Additionally, consider the time spent by existing employees in finding the right hire. Using the two-week estimate above for recruiting and interviewing, let’s say we’re devoting an average of 1 person’s time for two weeks. That will increase or decrease depending on the recruiting pipeline. Sometimes you may have 2 people in a room interviewing a candidate. Other times you may have no one working on it because they’re waiting for candidates to respond to emails. Assuming the employees helping with recruiting and interviewing are also billing out on $100/hour contracts, there goes another $8,000 of lost opportunity.
Also consider the cost of onboarding and training. Let’s assume you have a qualified, highly-skilled hire on your hands. Let’s be incredibly optimistic and say that their time plus the time of trainers only results in 1 person-week of lost opportunity. Goodbye, $4,000.
Example miscellaneous costs
And don’t forget the job ads! If you’re hiring a software developer, Stack Overflow Jobs is a great place to post, but a single ad may cost you $1,500. (Remember to make the best of your investment by starting job posts with your company’s purpose!)

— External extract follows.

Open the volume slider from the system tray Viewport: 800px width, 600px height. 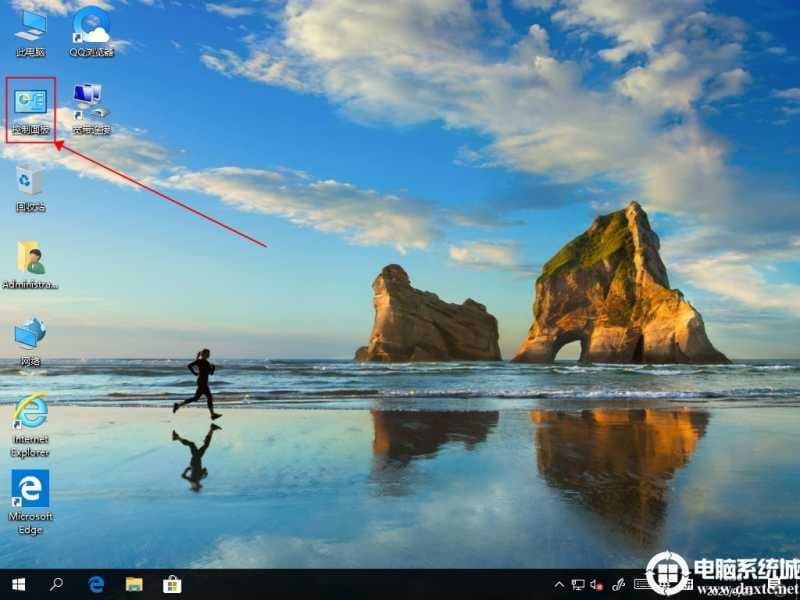[598, 585]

Let’s assume that the new hire will be able to use all of the same equipment that was used by the replaced employee. Therefore, the cost for new equipment is $0. Whew. That’s good, at least. Let’s also say you lucked out and found someone willing to accept the exact same compensation as the replaced employee. Boy, are we lucky!
And the grand total is...
These costs bring us to a total of $29,500 to replace a single employee. Again, this is a rather optimistic number. The earlier example of $50,000 is closer to average for a highly-skilled employee with several years of industry experience. A key employee that serves in higher-level roles can easily creep into replacement costs in the six-figure range.

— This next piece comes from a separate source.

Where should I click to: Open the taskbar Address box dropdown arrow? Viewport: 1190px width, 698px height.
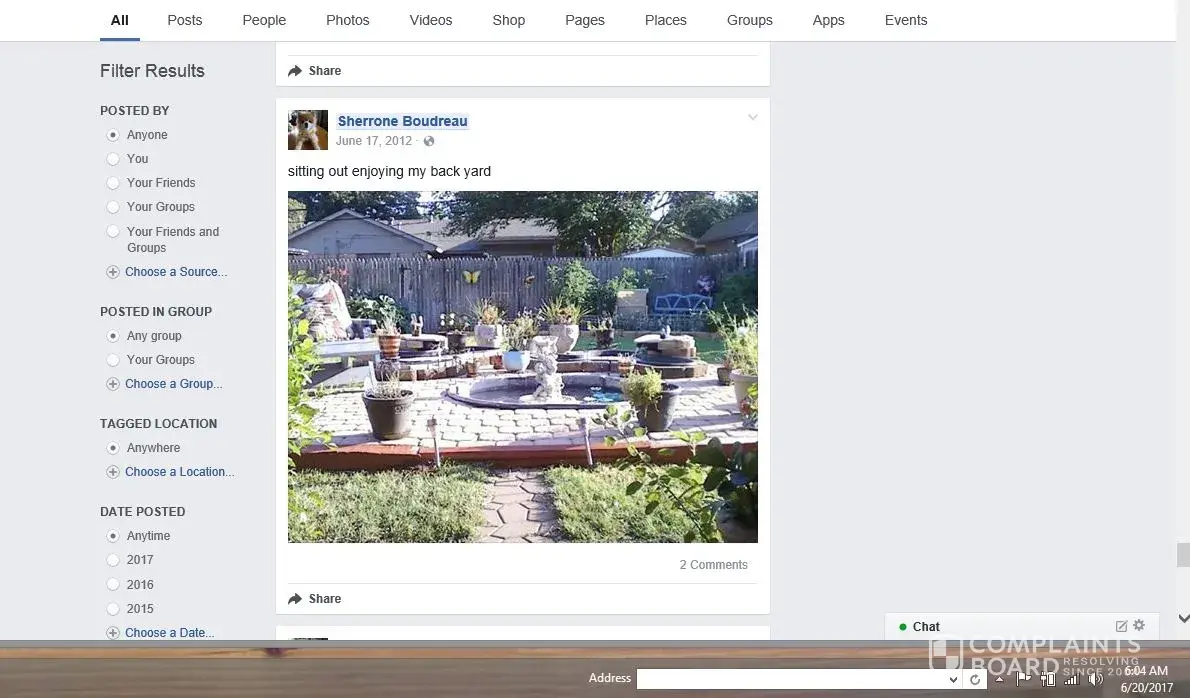953,679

I hope this example scenario helps drive home the true cost of replacing an employee. When business leaders say “people are our most valuable resource,” they’re right. It may sound cliché, but even if you’re only looking at money, the math certainly works out.
What is your cost of replacing an employee?
Once again, the focus of this article was the monetary cost of replacing an employee. There are other costs to consider that are more difficult to measure. What impact does losing an employee have on other team members? Are the departing employee’s client relationships going to survive? What about your company’s reputation? Quantitative and qualitative costs to your company are significant, and understanding the true cost is important to the sustainability of your business.
Use this exercise to consider what you should be doing differently. Are you devoting enough resources to employee retention efforts? Can you measure employee satisfaction? Do you have a way to promote employee engagement?